═════ EXTRACTED INFORMATION

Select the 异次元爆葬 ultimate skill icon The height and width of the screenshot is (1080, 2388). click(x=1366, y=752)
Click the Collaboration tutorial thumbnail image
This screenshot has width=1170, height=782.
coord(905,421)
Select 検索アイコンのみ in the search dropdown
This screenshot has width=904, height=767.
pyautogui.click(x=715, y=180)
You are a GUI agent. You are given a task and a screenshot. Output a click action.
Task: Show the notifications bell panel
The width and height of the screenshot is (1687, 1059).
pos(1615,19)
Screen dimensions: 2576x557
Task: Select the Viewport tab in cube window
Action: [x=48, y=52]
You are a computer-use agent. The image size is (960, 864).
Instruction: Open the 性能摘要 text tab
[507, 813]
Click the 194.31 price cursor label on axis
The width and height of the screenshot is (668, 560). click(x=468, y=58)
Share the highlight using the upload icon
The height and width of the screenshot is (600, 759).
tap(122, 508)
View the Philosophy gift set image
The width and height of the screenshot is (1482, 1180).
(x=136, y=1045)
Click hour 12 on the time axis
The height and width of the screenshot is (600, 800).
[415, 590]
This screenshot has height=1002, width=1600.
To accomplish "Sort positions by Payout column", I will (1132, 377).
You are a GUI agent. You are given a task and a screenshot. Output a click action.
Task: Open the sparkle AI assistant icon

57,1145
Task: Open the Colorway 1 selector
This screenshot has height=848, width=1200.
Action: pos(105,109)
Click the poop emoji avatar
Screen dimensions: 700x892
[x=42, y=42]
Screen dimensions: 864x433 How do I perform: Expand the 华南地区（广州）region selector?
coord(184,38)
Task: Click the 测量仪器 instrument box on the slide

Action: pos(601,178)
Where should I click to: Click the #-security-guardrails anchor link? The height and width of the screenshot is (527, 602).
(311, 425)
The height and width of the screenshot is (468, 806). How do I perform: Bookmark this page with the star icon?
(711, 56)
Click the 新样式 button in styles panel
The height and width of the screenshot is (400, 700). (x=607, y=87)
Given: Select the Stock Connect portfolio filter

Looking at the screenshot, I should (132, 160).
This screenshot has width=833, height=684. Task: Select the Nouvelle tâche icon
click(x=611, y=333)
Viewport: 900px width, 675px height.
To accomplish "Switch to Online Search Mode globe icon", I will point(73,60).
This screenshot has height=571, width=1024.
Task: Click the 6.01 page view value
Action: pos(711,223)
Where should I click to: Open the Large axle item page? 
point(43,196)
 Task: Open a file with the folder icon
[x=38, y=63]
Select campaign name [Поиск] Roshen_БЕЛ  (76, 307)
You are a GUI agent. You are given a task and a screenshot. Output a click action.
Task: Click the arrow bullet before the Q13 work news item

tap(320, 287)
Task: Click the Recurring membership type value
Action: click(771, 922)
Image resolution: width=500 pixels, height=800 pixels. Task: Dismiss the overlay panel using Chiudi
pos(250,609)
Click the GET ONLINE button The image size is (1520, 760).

══════════

> **PROBLEM TO SOLVE**: Copy out, word for word, the part of the entries above that begins at the line with "The width and height of the screenshot is (1687, 1059)." and ends at the line with "Task: Open the Colorway 1 selector", including both.

> **YOUR RESPONSE**:
The width and height of the screenshot is (1687, 1059).
pos(1615,19)
Screen dimensions: 2576x557
Task: Select the Viewport tab in cube window
Action: [x=48, y=52]
You are a computer-use agent. The image size is (960, 864).
Instruction: Open the 性能摘要 text tab
[507, 813]
Click the 194.31 price cursor label on axis
The width and height of the screenshot is (668, 560). click(x=468, y=58)
Share the highlight using the upload icon
The height and width of the screenshot is (600, 759).
tap(122, 508)
View the Philosophy gift set image
The width and height of the screenshot is (1482, 1180).
(x=136, y=1045)
Click hour 12 on the time axis
The height and width of the screenshot is (600, 800).
[415, 590]
This screenshot has height=1002, width=1600.
To accomplish "Sort positions by Payout column", I will (1132, 377).
You are a GUI agent. You are given a task and a screenshot. Output a click action.
Task: Open the sparkle AI assistant icon

57,1145
Task: Open the Colorway 1 selector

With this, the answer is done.